▶ [Task to carry out] Below are records; reproduce exactly the lines from the first through the one containing "Open Info for".

»»

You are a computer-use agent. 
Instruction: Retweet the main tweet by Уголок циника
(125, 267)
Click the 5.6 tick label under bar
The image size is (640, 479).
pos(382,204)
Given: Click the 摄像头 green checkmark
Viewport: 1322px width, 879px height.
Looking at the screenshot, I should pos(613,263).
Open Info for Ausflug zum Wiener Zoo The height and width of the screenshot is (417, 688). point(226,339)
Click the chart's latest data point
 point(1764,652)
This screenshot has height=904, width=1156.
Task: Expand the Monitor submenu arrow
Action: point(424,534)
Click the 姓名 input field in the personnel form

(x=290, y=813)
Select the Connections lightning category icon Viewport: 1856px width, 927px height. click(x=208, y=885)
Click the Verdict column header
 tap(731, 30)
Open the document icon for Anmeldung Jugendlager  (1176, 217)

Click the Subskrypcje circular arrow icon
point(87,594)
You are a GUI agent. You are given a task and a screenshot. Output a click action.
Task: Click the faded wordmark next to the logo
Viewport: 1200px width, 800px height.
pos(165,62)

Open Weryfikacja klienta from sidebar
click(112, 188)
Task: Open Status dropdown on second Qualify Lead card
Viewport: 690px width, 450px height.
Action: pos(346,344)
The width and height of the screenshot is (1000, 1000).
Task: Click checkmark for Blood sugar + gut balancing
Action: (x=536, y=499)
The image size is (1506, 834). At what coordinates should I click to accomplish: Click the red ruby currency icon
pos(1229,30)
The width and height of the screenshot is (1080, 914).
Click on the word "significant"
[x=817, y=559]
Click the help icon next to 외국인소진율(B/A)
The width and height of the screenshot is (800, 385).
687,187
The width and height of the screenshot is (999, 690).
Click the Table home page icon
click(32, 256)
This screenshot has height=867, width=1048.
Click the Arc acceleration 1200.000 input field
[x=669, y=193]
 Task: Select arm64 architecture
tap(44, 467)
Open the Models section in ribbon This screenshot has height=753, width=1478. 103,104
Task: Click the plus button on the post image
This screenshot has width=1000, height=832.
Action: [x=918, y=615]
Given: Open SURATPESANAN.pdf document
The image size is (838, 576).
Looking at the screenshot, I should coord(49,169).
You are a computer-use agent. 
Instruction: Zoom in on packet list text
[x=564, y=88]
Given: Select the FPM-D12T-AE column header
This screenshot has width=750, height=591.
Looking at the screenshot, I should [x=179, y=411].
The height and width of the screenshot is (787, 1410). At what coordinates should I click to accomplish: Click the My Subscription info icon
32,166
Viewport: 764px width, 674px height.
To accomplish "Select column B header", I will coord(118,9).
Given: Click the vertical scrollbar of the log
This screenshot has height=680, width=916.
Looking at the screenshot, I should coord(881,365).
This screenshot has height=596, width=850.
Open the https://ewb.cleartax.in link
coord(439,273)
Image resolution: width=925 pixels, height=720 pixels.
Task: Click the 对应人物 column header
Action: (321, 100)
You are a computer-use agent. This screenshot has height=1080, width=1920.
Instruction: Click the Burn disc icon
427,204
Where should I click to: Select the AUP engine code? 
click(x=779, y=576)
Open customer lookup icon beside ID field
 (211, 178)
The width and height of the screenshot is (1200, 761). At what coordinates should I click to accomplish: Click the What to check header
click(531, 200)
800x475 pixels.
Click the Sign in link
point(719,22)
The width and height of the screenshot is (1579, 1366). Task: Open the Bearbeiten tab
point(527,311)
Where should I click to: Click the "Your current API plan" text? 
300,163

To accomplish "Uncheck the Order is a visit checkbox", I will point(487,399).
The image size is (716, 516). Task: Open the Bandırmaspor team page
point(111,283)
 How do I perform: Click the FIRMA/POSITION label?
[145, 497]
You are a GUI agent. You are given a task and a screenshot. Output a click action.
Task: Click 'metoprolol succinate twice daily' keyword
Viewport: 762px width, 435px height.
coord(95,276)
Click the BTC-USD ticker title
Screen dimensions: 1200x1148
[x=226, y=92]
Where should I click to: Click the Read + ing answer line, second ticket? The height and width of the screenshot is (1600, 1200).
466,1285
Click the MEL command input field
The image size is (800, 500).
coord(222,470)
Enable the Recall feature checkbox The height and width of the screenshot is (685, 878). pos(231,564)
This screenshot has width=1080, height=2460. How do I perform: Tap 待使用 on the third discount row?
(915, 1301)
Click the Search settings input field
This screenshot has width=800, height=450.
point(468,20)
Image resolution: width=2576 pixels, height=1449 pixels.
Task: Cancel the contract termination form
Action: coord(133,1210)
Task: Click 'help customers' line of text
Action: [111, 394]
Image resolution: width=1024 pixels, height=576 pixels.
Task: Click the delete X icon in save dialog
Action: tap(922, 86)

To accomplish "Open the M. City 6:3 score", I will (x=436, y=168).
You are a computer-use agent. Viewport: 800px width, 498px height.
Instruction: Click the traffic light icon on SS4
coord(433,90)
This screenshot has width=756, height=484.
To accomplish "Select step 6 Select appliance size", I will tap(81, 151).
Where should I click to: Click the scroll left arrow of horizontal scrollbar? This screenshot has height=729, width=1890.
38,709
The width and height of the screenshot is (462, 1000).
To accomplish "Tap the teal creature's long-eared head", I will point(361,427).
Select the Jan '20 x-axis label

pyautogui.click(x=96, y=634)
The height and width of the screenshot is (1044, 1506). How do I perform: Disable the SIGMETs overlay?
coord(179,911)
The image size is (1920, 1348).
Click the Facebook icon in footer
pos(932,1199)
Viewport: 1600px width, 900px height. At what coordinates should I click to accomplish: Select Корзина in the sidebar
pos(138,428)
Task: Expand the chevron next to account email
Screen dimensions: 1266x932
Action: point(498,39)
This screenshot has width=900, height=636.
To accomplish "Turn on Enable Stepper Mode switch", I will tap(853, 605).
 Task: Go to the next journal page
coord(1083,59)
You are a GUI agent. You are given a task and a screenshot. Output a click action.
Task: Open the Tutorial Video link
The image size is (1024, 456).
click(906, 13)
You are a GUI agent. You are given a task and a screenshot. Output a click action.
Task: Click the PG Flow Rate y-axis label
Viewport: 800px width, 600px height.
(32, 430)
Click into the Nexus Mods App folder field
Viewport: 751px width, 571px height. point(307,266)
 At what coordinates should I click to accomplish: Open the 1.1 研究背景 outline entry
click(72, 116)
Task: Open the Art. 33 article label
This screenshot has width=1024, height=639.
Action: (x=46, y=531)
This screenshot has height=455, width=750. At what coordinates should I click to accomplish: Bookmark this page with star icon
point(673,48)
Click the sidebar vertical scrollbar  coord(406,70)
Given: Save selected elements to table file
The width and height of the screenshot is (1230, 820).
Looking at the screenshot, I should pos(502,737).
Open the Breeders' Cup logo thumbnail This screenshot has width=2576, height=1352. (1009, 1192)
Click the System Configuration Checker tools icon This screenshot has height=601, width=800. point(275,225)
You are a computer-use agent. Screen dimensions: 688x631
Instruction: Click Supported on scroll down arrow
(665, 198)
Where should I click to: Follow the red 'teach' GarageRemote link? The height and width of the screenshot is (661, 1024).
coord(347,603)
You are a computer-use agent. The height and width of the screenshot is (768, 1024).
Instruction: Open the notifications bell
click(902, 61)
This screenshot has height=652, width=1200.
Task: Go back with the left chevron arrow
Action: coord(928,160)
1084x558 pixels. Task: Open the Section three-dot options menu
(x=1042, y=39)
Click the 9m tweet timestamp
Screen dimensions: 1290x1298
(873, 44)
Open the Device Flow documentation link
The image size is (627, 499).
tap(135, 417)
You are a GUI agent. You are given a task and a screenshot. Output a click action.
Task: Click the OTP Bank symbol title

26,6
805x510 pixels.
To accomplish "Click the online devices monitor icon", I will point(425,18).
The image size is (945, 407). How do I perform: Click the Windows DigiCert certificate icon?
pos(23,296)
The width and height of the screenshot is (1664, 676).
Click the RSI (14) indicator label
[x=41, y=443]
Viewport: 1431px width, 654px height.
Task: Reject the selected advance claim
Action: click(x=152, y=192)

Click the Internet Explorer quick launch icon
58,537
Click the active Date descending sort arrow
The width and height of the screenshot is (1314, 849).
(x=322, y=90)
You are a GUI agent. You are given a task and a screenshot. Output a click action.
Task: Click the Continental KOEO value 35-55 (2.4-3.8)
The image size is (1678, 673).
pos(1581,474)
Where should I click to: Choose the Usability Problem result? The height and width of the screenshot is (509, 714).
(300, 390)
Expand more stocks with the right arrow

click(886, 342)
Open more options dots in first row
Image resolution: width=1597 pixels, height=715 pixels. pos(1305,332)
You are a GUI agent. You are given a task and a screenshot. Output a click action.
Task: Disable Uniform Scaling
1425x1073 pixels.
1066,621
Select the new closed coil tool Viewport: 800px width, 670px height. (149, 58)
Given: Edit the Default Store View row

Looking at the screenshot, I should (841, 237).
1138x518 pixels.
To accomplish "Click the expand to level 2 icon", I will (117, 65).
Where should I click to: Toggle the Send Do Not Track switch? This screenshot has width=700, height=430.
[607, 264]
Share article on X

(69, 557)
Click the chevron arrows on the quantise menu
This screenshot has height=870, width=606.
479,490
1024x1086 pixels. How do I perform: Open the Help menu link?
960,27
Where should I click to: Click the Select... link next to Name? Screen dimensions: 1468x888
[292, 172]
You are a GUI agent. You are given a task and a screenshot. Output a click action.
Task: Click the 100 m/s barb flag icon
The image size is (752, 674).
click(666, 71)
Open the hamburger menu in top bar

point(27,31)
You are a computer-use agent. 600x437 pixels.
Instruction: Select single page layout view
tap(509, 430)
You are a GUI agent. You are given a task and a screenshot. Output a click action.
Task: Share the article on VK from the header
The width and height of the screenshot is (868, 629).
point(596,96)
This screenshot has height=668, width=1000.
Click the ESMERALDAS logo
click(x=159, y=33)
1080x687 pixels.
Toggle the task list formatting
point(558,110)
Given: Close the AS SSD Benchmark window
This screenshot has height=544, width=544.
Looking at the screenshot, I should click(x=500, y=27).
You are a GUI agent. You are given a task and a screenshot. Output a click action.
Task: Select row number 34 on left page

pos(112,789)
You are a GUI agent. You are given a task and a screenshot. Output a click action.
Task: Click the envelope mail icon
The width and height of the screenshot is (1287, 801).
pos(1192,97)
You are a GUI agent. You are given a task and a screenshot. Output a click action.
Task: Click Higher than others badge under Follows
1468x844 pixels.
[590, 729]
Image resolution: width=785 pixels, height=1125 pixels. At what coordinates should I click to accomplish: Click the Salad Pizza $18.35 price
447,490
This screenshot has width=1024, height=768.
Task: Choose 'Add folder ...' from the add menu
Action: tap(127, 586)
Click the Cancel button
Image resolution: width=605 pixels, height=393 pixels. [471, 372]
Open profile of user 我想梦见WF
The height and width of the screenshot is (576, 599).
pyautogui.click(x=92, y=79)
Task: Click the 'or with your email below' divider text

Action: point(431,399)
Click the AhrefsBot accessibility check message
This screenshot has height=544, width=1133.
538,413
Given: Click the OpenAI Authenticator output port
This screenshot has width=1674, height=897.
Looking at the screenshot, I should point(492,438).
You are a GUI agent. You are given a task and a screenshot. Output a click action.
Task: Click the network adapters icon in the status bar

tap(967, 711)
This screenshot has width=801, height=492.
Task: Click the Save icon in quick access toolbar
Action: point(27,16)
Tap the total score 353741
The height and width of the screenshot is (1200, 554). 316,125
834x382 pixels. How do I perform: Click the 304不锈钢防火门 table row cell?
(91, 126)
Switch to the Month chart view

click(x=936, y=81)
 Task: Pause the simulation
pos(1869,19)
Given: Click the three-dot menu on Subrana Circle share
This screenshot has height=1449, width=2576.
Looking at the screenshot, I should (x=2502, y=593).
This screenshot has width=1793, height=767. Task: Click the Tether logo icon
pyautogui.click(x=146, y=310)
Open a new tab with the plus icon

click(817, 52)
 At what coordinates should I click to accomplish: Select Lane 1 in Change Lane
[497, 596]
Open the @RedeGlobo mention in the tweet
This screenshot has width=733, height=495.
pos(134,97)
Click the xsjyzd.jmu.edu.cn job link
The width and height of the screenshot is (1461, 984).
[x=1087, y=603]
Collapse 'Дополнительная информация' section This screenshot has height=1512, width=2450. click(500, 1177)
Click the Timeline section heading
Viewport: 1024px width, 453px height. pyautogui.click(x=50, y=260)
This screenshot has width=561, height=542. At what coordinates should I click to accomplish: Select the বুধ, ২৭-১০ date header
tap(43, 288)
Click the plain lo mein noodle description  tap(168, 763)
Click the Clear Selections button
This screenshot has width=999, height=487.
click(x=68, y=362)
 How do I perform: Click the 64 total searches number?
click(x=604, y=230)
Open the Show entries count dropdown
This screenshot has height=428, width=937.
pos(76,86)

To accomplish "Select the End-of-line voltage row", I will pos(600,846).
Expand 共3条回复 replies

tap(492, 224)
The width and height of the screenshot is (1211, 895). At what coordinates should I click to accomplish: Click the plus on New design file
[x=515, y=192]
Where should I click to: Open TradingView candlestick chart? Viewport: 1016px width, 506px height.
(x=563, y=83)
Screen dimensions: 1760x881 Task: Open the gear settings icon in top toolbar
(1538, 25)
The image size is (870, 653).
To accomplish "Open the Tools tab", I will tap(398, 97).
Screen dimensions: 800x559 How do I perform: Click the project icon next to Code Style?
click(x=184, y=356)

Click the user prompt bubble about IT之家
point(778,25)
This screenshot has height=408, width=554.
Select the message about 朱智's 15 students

««

▶ [Task answer]
You are a computer-use agent. 
Instruction: Retweet the main tweet by Уголок циника
(125, 267)
Click the 5.6 tick label under bar
The image size is (640, 479).
pos(382,204)
Given: Click the 摄像头 green checkmark
Viewport: 1322px width, 879px height.
Looking at the screenshot, I should pos(613,263).
Open Info for Ausflug zum Wiener Zoo The height and width of the screenshot is (417, 688). point(226,339)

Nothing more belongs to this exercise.